Ofcourse life existed before my birth, but how do I seperate the awareness of such life from my own?
What determines the uniqueness of a single awareness?
Yeah.......I don't think we are going in the same direction on this one.
Since you are alive I can study you and make the determination that you are alive (not much of a suprise). If you die and I study your body I will determine that you have no life (singular awareness?) left...and the body that was you will eventually decay entirely.

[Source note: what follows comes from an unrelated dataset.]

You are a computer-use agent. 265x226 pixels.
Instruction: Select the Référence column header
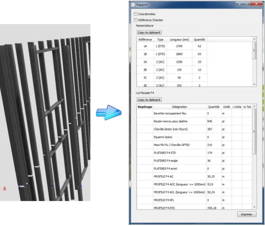click(145, 39)
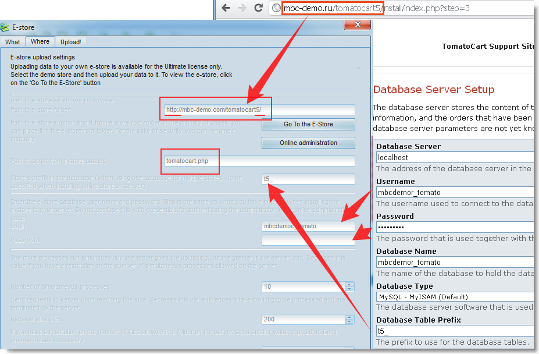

There also would be (is) no apparent evidence that your life has continued on elsewhere (maybe what you are pointing out as awareness?).
Our definition of reality can be said to be what our physical bodies can perceive (wherever we could take them-brain goes along too) and proving that life (human awareness in this case, not bizarre forms of simple celled life) can exist outside a living body is something that has not been done nor can it be done.
I wouldn't hold the idea that everything living shares an single awareness. Not much evidence for that. Wouldn't that be more like the "force"? Disembodied scattered energy as life containing awareness and personality or all living things part of an energy net that allows any life form to tap into it for their own benefit? Gotta prove that.
(not sure if that was where your response was going or not...not sure what your problem with my post was either)

If that wasn't it then why do you need to seperate the awareness of such a life from your own? You can be aware of it after you are born.
What determines the uniqueness of a single awareness might just lie in having your own life control and memory storage unit (your brain). If all other life on earth was extinguished while you were on the space station and then you returned then you would be able to exist alone...at least for a little while.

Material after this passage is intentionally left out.